(Item coordinate data)
──────────

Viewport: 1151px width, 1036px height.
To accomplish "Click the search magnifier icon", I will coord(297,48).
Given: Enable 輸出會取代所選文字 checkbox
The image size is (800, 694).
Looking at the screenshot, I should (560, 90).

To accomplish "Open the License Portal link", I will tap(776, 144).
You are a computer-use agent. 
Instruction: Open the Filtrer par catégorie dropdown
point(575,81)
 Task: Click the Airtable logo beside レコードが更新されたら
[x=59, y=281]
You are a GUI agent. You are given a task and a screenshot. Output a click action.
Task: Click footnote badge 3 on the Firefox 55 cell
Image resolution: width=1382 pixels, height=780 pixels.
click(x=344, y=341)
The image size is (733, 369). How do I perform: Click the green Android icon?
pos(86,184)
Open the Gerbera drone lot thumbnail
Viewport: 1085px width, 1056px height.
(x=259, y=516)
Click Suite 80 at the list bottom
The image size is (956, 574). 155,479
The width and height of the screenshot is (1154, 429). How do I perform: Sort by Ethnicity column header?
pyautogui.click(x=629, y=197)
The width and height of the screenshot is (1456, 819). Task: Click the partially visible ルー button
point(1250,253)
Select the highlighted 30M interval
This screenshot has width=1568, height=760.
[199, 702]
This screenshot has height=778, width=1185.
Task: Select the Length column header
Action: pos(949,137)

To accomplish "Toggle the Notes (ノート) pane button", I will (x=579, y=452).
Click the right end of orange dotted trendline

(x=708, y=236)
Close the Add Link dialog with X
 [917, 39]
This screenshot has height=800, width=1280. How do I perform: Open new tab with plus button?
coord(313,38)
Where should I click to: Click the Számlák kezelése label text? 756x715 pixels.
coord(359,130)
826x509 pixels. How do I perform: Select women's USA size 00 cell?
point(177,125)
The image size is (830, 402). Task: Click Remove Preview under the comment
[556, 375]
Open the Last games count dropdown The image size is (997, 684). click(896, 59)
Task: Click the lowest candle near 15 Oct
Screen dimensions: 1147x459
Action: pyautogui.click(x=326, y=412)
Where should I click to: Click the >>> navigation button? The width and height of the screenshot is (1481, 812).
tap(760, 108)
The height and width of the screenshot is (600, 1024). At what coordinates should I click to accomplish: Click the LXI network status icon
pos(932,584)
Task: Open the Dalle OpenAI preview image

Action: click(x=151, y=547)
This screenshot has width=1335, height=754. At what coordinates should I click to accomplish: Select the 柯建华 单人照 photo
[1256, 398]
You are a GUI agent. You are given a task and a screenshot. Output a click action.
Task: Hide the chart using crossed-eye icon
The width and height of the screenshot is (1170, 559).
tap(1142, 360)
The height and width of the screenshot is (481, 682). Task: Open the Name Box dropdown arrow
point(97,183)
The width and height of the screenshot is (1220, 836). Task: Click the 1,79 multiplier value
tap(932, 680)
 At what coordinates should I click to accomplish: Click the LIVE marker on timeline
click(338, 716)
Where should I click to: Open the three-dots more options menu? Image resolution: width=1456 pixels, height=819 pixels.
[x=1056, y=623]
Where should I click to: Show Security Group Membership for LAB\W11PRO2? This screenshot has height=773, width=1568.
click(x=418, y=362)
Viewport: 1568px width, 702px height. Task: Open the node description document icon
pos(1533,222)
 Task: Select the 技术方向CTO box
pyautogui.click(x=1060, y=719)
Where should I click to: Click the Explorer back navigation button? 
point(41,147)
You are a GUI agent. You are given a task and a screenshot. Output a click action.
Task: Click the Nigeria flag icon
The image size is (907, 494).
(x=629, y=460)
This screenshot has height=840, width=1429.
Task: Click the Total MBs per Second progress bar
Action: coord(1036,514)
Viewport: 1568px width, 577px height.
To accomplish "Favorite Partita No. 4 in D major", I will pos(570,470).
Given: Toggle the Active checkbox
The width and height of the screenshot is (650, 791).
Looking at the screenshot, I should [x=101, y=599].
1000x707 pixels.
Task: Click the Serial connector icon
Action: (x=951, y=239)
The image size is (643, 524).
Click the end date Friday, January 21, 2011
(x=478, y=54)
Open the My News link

──────────

## Description of the task
Render the items as a JSON list of strings with one string per line, skipping blank lines, starting at the line containing "826x509 pixels. How" and ending with the line containing "Action: click(x=151, y=547)", both included.

## Result below
[
  "826x509 pixels. How do I perform: Select women's USA size 00 cell?",
  "point(177,125)",
  "The image size is (830, 402). Task: Click Remove Preview under the comment",
  "[556, 375]",
  "Open the Last games count dropdown The image size is (997, 684). click(896, 59)",
  "Task: Click the lowest candle near 15 Oct",
  "Screen dimensions: 1147x459",
  "Action: pyautogui.click(x=326, y=412)",
  "Where should I click to: Click the >>> navigation button? The width and height of the screenshot is (1481, 812).",
  "tap(760, 108)",
  "The height and width of the screenshot is (600, 1024). At what coordinates should I click to accomplish: Click the LXI network status icon",
  "pos(932,584)",
  "Task: Open the Dalle OpenAI preview image",
  "Action: click(x=151, y=547)"
]